参院政倫審で弁明する自民党の世耕前参院幹事長(14日午前)
参院政治倫理審査会が14日に開かれた。衆参両院の質疑を経ても自民党の裏金問題の実態解明は進まず、派閥幹部らが説明責任を果たしたとは言いがたい。政倫審での追加の審査と並行し、国政調査権に基づく参考人招致なども検討すべき段階にきている。

参院政倫審の実質審査は初めてで、自民党安倍派に所属した世耕弘成参院幹事長、西田昌司氏、橋本聖子氏が出席した。参院政倫審は8日に収支報告書の不記載があった32人全員を審査対象にすると全会一致で議決した。出席が3人にとどまったのは残念だ。

世耕氏は安倍派の政治資金パーティー収入の還流の仕組みについて「関与したこともなければ報告、相談も受けていない」と強調した。改選を控える参院議員に全額を還流する運用に関しても「いつからあったのか、誰が決めたのかも分からない」と述べた。

安倍派の資金還流は2022年4月に故・安倍晋三元首相が中止を指示したが、死去後の同年8月上旬の幹部協議を経て継続された。

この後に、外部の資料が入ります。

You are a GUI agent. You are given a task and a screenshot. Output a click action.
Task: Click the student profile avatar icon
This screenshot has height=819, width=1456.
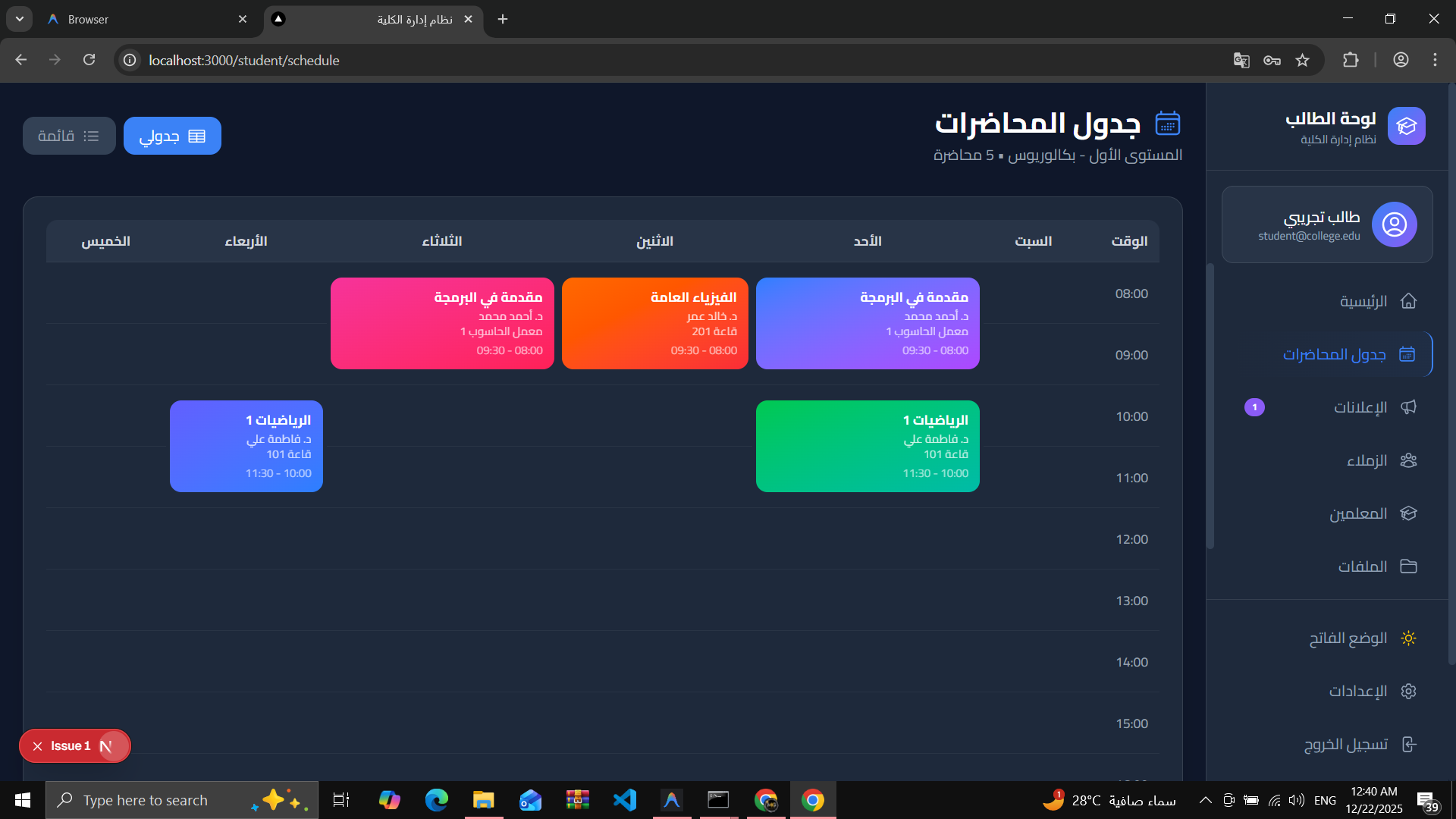click(x=1394, y=224)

その経緯の解明も焦点だ。

同協議に出席した塩谷立氏は1日の衆院政倫審で「話し合いの中で継続になった」と明かした。西村康稔氏は「いろんな意見があったが結局結論は出なかった」と述べ、食い違いがみられた。

世耕氏は「私が出席している場で還流が決まったり、私が了承したというようなことは一切ない」と今回言明した。資金還流を誰がいつ始めてルールを定め、22年の中止はなぜ見送られたのかなど、疑問は何一つ解消していない。

衆院で野党は不記載が見つかった51人全員の政倫審での審査を求めている。安倍派幹部だった下村博文氏は18日の出席が固まったが、萩生田光一政調会長二階俊博元幹事長をはじめ他の幹部も早期に質疑に応じるべきだ。

自民党派閥の裏金事件では、不記載額が特に大きかった国会議員3人と安倍、岸田、二階3派の会計責任者が立件された。一方で安倍、二階両派の幹部は衆参の政倫審で「秘書にすべて任せていた」と繰り返し、党による関係者の処分も先送りされたままだ。

野党は1998年以降に断続的に派閥会長を務めた森喜朗元首相の聴取を求めている。自民党は森氏の証言や記録の提出に積極的に応じるべきだ。全容をまず徹底解明し、再発防止に向けた法改正の議論を加速する必要がある。